WORK REQUEST: Would you reproduce exactly, and only, the lines starting at the one with "Where should I" and ending at the last line of the data, with both included? Leave the pictures out.

◇ ◇ ◇ ◇ ◇

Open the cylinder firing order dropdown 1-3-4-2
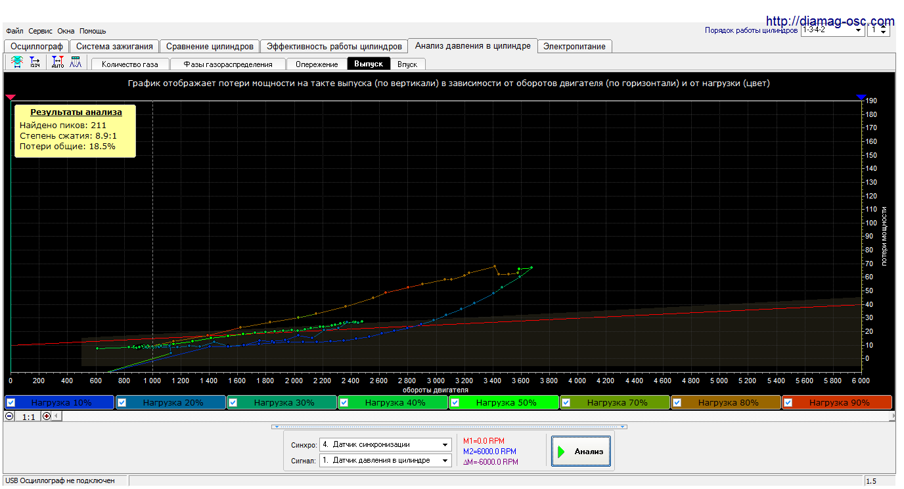904x489 pixels. tap(858, 30)
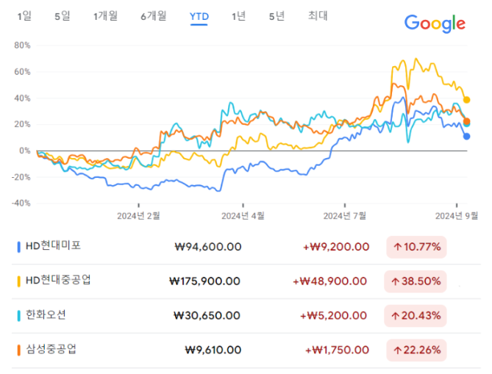Click the 38.50% change badge
The height and width of the screenshot is (374, 492).
[x=416, y=281]
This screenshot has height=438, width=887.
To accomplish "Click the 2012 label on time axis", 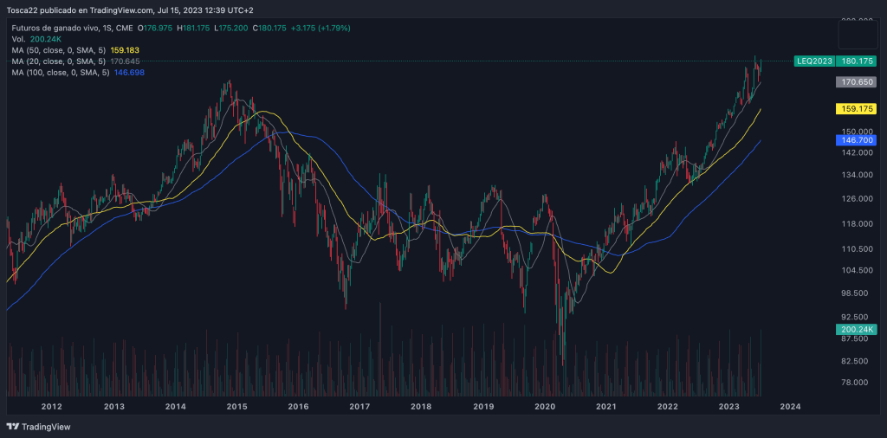I will tap(51, 406).
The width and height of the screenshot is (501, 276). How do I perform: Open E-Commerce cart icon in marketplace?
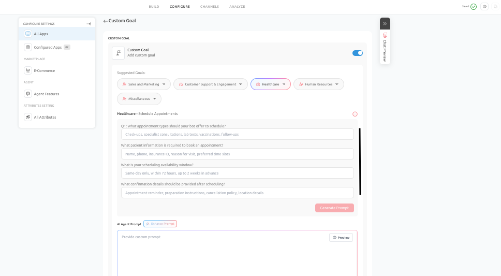click(x=28, y=70)
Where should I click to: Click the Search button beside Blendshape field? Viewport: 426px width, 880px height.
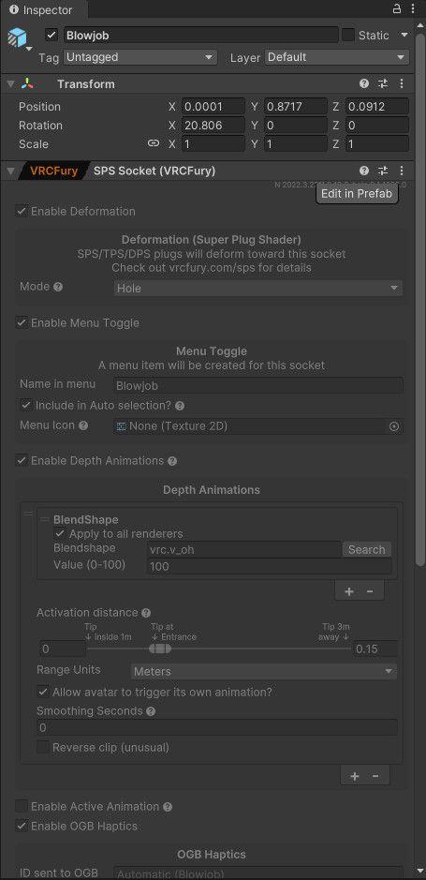(367, 549)
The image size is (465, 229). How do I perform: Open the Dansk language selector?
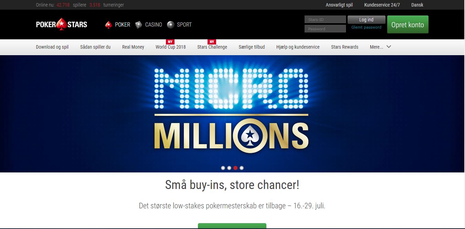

◇ ◇ ◇ ◇ ◇

ANSWER BELOW:
Where should I click to: Click the Search button beside Blendshape field? Viewport: 426px width, 880px height.
(367, 549)
The image size is (465, 229). How do I perform: Open the Dansk language selector?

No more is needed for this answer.